Functional abnormalities of heparan sulfate in mucopolysaccharidosis-I are associated with defective biologic activity of FGF-2 on human multipotent progenitor cells

Chendong Pan, Matthew S. Nelson, Morayma Reyes, Lisa Koodie, Joseph J. Brazil, Elliot J. Stephenson, Robert C. Zhao, Charles Peters, Scott B. Selleck, Sally E. Stringer, and Pankaj Gupta

From the Hematology/Oncology Section, Veterans Affairs Medical Center; the Stem Cell Institute, the Pediatric Hematology-Oncology and Blood and Marrow Transplantation Program, the Department of Genetics, Cell Biology and Development, the Department of Pediatrics, and the Hematology-Oncology-Transplantation Division, Department of Medicine, University of Minnesota Medical School, Minneapolis, MN; and the Chinese Academy of Medical Sciences and State Key Laboratory of Experimental Hematology, Beijing, China.
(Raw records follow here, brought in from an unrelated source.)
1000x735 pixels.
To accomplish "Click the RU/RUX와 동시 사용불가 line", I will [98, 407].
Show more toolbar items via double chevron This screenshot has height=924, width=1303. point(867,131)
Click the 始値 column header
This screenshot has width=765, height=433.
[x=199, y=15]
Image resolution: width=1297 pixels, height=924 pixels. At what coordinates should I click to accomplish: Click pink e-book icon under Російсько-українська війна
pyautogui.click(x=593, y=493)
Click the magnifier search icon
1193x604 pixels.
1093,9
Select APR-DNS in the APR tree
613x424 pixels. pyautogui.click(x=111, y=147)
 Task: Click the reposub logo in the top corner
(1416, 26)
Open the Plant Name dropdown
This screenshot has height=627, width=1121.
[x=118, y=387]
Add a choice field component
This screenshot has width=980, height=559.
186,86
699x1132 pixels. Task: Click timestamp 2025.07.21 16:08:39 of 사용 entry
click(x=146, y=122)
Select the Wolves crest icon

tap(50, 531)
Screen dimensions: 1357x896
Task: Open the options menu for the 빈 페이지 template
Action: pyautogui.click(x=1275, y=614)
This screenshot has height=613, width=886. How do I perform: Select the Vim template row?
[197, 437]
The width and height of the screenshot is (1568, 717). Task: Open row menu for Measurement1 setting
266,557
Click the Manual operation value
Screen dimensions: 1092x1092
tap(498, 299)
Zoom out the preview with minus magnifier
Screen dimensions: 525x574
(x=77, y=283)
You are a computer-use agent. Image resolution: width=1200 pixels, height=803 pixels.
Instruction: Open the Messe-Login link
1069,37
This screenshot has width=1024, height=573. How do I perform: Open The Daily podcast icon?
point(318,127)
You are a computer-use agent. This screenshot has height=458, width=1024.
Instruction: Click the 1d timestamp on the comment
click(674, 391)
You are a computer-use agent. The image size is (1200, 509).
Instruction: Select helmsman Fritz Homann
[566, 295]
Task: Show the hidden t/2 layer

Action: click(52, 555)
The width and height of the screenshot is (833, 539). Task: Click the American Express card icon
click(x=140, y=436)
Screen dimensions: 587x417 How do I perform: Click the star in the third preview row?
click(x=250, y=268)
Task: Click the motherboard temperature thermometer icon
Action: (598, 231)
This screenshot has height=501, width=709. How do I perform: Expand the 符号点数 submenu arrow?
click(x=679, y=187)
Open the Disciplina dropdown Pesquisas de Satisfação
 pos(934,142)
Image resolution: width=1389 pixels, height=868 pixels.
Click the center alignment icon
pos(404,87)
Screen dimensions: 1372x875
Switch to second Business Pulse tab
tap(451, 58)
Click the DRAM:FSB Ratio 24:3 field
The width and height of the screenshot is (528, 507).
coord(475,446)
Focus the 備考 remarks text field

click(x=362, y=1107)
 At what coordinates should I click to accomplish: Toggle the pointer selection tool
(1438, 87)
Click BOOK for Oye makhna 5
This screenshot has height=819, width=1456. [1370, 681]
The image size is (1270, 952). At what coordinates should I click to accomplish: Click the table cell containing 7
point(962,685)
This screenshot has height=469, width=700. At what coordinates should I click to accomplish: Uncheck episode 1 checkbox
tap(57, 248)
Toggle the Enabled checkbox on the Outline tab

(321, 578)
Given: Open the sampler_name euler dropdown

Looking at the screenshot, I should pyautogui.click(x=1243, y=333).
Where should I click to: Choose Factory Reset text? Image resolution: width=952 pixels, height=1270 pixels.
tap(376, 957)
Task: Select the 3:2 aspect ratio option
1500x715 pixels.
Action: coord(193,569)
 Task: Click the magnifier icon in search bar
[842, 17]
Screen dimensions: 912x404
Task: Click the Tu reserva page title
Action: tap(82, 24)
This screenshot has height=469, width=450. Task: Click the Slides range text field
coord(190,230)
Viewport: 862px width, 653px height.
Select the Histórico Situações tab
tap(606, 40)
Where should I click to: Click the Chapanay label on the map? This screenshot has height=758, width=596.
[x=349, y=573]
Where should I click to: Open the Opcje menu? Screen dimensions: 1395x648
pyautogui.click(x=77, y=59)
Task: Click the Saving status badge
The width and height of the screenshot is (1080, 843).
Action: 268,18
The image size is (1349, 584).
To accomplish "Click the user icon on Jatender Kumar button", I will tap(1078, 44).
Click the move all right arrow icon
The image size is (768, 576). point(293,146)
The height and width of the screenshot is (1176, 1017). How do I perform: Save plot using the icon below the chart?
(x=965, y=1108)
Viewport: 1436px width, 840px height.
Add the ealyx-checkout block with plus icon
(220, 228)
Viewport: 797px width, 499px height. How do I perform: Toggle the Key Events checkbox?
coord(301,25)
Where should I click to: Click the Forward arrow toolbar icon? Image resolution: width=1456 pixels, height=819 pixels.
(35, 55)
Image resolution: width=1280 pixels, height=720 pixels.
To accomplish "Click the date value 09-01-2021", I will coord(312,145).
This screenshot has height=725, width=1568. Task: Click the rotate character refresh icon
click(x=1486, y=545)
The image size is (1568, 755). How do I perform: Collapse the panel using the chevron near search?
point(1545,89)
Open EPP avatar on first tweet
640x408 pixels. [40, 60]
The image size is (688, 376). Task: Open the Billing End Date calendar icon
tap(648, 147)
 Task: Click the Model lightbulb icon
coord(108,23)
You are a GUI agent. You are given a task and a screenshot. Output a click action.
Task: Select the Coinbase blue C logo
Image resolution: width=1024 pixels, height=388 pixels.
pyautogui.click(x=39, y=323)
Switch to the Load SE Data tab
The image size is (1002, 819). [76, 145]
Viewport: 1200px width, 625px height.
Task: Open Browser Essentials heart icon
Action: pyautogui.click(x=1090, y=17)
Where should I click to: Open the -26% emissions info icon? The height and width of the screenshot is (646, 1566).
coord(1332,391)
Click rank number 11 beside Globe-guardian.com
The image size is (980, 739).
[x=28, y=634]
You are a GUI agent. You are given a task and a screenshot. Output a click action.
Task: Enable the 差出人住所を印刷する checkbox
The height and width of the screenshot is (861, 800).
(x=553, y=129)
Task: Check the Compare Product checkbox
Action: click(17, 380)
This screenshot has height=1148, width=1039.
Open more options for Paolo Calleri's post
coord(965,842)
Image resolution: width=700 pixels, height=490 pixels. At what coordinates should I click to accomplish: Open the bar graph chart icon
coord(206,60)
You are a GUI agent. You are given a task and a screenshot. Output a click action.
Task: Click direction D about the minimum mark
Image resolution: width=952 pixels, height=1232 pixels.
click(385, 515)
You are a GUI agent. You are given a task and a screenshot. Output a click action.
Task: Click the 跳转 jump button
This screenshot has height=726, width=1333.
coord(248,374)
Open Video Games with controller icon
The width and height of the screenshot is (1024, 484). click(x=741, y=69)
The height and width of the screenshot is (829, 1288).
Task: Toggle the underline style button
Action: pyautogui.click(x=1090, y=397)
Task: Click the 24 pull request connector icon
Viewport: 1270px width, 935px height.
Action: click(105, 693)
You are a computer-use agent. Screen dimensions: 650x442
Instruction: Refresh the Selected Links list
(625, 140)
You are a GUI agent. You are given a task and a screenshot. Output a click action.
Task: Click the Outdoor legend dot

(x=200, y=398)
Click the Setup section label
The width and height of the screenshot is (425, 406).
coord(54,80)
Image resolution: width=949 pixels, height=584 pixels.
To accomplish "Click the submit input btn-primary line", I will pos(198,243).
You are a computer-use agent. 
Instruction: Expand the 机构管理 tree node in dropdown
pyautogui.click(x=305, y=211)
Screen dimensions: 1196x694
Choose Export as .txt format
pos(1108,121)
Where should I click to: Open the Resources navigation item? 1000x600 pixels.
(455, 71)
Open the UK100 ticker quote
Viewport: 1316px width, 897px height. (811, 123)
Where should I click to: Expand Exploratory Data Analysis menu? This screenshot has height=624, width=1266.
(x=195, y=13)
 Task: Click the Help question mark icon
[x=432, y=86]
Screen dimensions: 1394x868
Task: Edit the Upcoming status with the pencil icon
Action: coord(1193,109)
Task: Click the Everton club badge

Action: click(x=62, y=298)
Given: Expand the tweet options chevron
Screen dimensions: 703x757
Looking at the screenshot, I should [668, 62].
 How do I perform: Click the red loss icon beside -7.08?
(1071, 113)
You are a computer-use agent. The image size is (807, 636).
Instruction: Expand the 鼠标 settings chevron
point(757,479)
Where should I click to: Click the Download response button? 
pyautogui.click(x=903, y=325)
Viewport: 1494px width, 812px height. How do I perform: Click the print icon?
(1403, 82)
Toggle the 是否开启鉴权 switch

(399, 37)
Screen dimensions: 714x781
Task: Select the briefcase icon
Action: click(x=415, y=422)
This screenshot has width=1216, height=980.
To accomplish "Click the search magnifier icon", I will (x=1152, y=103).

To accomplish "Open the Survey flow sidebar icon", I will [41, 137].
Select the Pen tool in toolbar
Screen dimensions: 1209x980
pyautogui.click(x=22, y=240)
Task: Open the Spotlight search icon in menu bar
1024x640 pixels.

In mucopolysaccharidosis-I (MPS-I), {alpha}-L-iduronidase deficiency leads to progressive heparan sulfate (HS) and dermatan sulfate (DS) glycosaminoglycan (GAG) accumulation. The functional consequences of these accumulated molecules are unknown. HS critically influences tissue morphogenesis by binding to and modulating the activity of several cytokines (eg, fibroblast growth factors [FGFs]) involved in developmental patterning. We recently isolated a multipotent progenitor cell from postnatal human bone marrow, which differentiates into cells of all 3 embryonic lineages. The availability of multipotent progenitor cells from healthy volunteers and patients with MPS-I (Hurler syndrome) provides a unique opportunity to directly examine the functional effects of abnormal HS on cytokine-mediated stem-cell proliferation and survival. We demonstrate here that abnormally sulfated HS in Hurler multipotent progenitor cells perturb critical FGF-2–FGFR1-HS interactions, resulting in defective FGF-2–induced proliferation and survival of Hurler multipotent progenitor cells. Both the mitogenic and survival-promoting activities of FGF-2 were restored by substitution of Hurler HS by normal HS. This perturbation of critical HS–cytokine receptor interactions may represent a mechanism by which accumulated HS contributes to the developmental pathophysiology of Hurler syndrome. Similar mechanisms may operate in the pathogenesis of other diseases where structurally abnormal GAGs accumulate.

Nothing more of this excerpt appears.